Published February 25, 2014, in the Herald Leader, Fitzgerald, Georgia (USA) weekly newspaper.

Lately, most Islamic countries have been pretty much OFF the list as desirable places to live, work and retire. Political unrest is not attractive for those in the market for a place to live. This black eye, however, is undeserved in several cases, and Morocco is close to the top of the list as a pleasant place to consider living. Morocco is located in the upper north-western corner of the African continent. Morocco and the United States share a companionable history – did you know that Morocco was the first country to officially recognize the fledgling USA as a nation? Morocco is an Islamic country in that Islam is the official state religion, and the majority of its citizens are Muslim, but there are people of other faiths here as well, and tolerance is the theme, espoused and endorsed by Morocco’s progressive king, Mohammad VI, as well.

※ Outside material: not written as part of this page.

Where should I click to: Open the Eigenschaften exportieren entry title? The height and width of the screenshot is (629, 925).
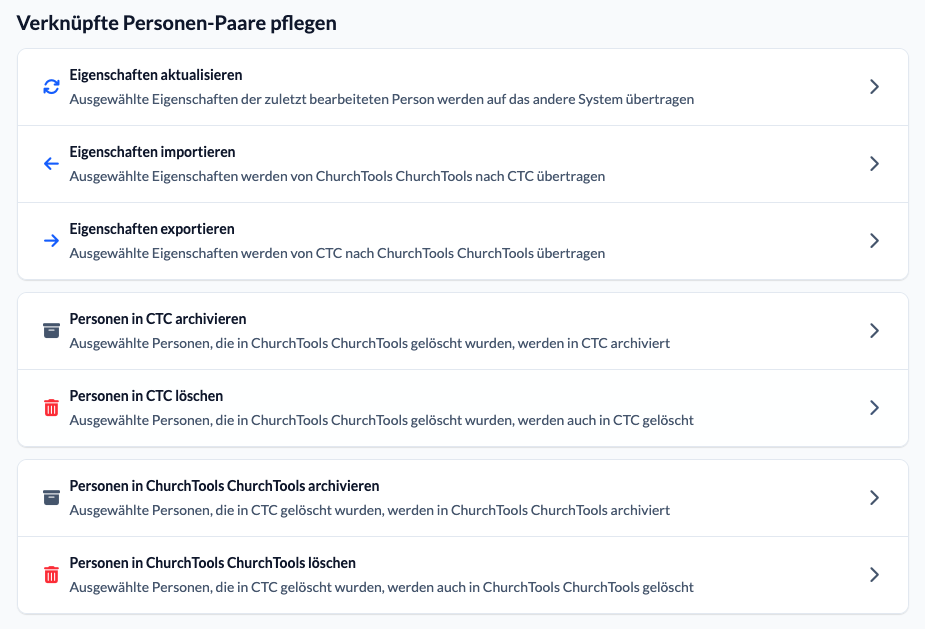pos(152,229)
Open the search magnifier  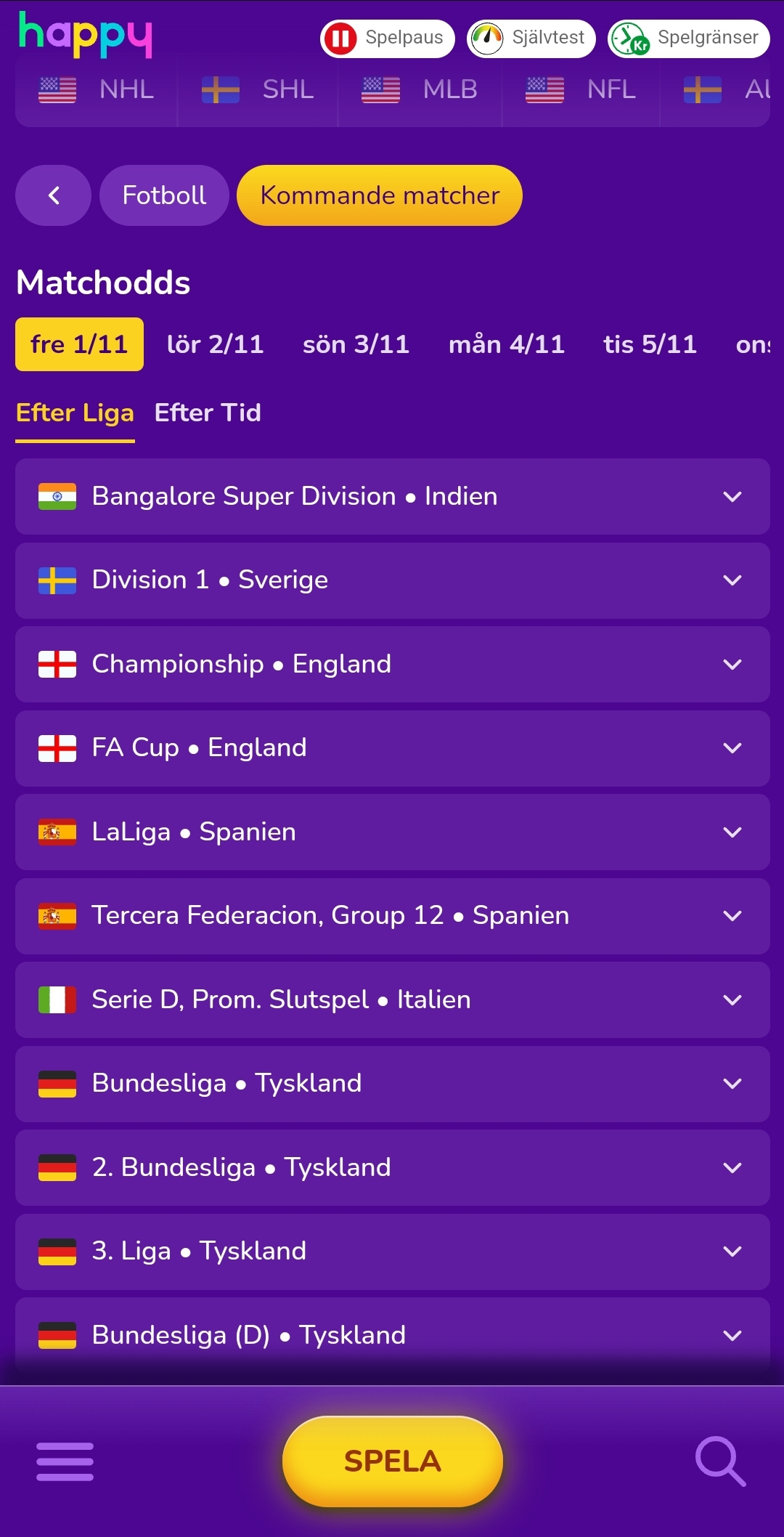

A lot of Morocco is hot, often too hot to be comfortable without expensive air conditioning. After all, the Sahara Desert begins in eastern Morocco, and hot was invented there!  However, Morocco has mountain ranges that run lengthwise down the middle of the country like a backbone: the Middle and High Atlas Mountains. In the Middle Atlas, you will find the lovely little city of Azrou. Azrou is a little less than a mile high in elevation, and has a comfortable climate that is much cooler than other locations in Morocco, even seeing some snow during the winter months. There is a ski resort in the neighboring town of Ifrane (10 miles away), which incidentally, is home to Morocco’s only English-speaking University (Al Akhawayn University). For those who enjoy winter sports, there are African slopes waiting!

And, unlike some other places, Morocco enjoys excellent water. Several brands of bottled mineral water originate near Azrou, and water here is delicious straight from the tap. Being in the mountains does no damage to the views, either! There are lovely, rolling hills all around Azrou, and the drive to either of the larger cities nearby, imperial Meknes (UNESCO World Heritage site) or imperial Fez (UNESCO World Heritage site) includes some breathtaking scenic spots begging for your camera. Meknes is surrounded by vineyards, and local wine produced there and elsewhere in Morocco is both tasty and relatively inexpensive.  There is a good selection at prices less than 10 USD a bottle. The extensive Roman ruins of Volubilis (yet another UNESCO World Heritage site) are a little over an hour’s drive away from Azrou.

Morocco 034Azrou adjoins one of Morocco’s National parks, and there are Barbary Macaques (monkey), that make their home there who are accustomed to being fed by park visitors, though for your safety consider photos only. Hiking, biking and camping opportunities abound nearby in nearly any direction, including being able to explore some nearby extinct volcano calderas and some lovely waterfalls. Outdoorsy people will find plenty to do.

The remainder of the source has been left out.